* Start *

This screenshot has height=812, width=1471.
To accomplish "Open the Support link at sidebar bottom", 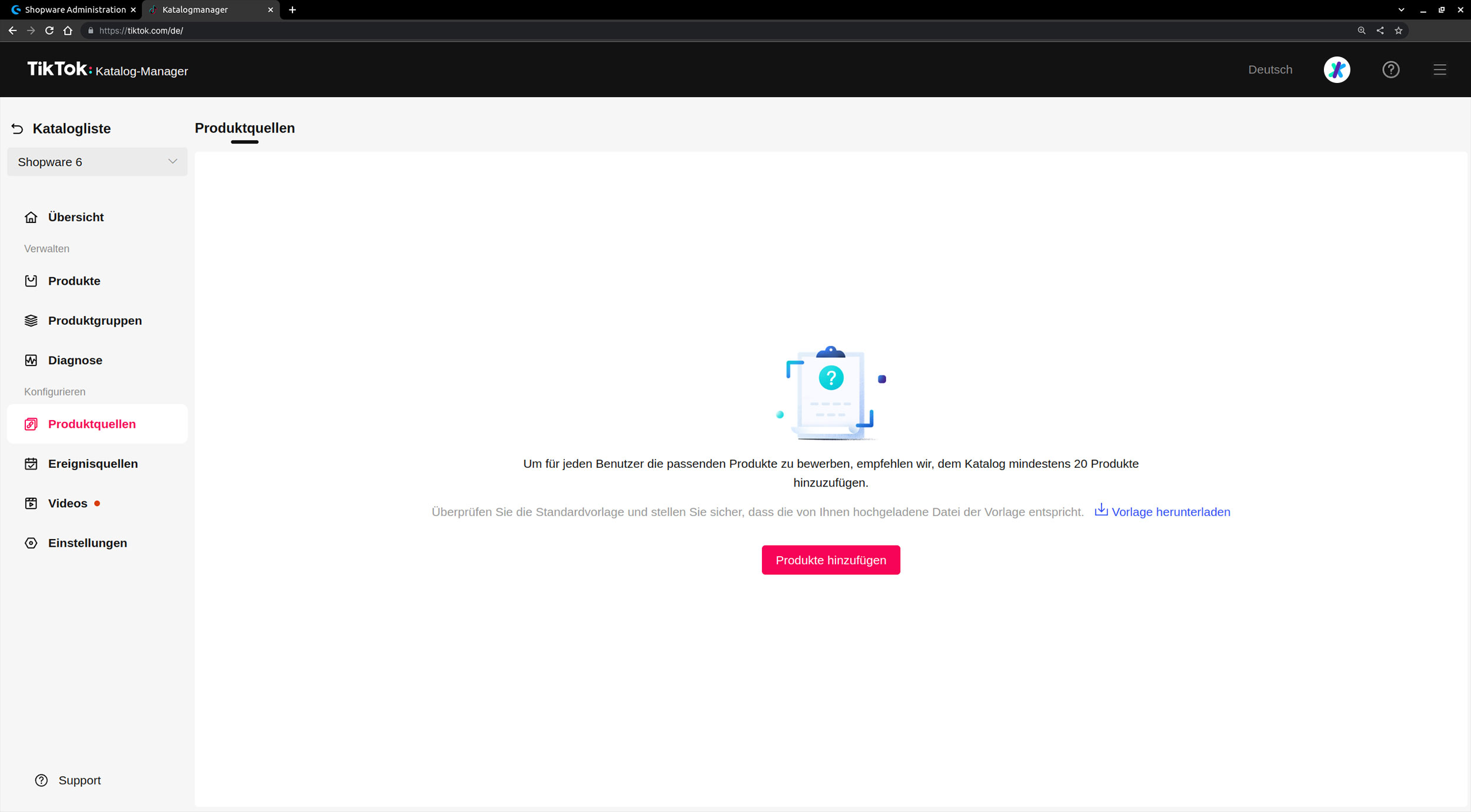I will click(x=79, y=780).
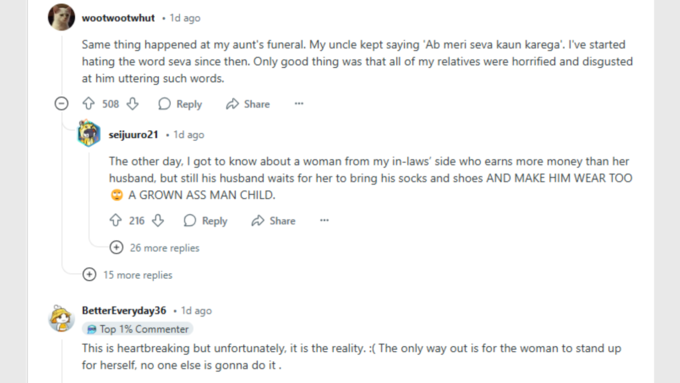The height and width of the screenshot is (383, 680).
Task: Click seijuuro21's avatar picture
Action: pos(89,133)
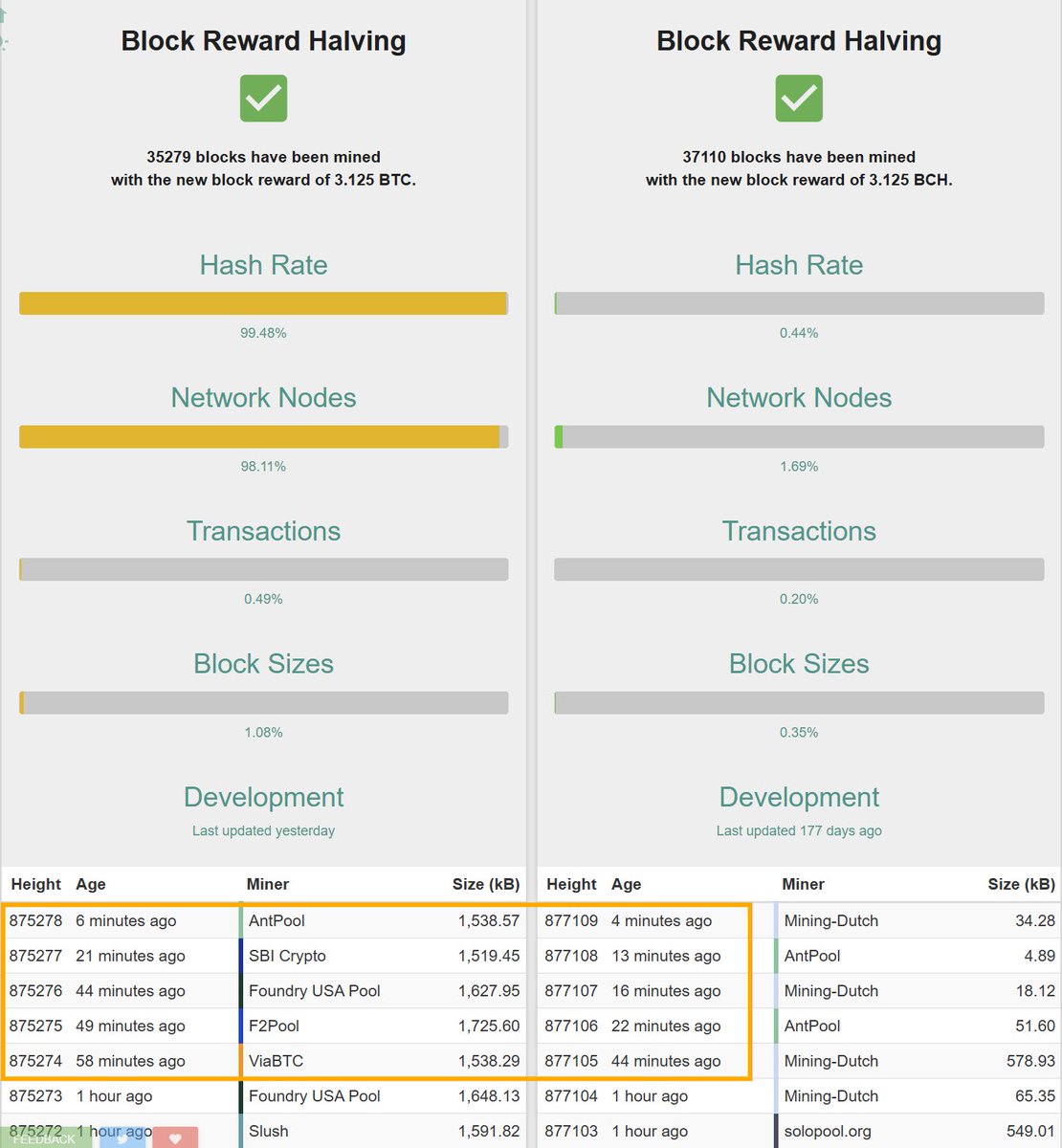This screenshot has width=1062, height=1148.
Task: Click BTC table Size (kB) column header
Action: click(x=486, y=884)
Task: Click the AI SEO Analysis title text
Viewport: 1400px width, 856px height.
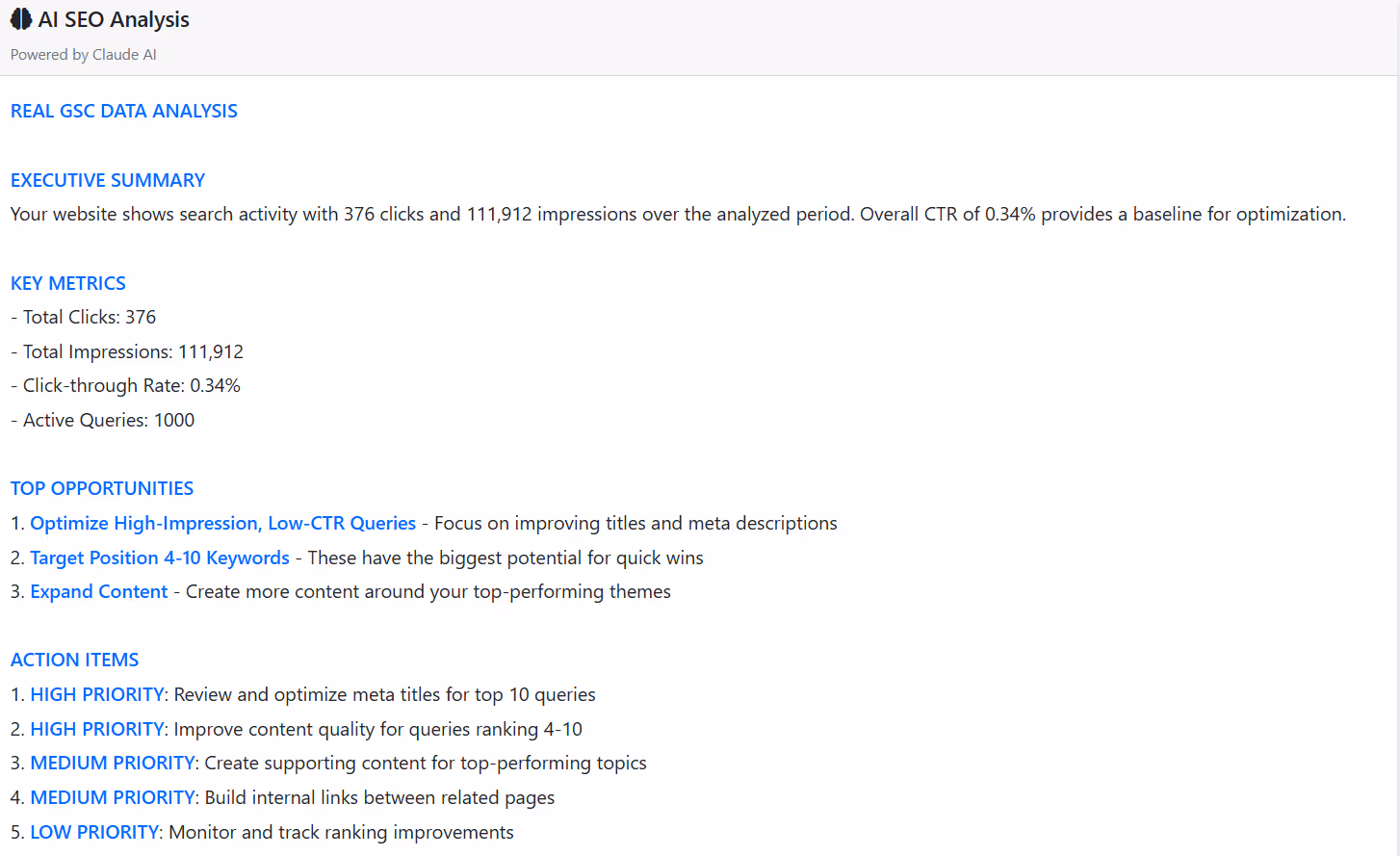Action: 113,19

* End *

▸ Task brief
Transcribe everything in the records from the line containing "Task: Click the AI SEO Analysis title text" down to the end of the records, without changing a word. Leave the pictures out of your answer.

▸ Result for this exercise
Task: Click the AI SEO Analysis title text
Viewport: 1400px width, 856px height.
Action: 113,19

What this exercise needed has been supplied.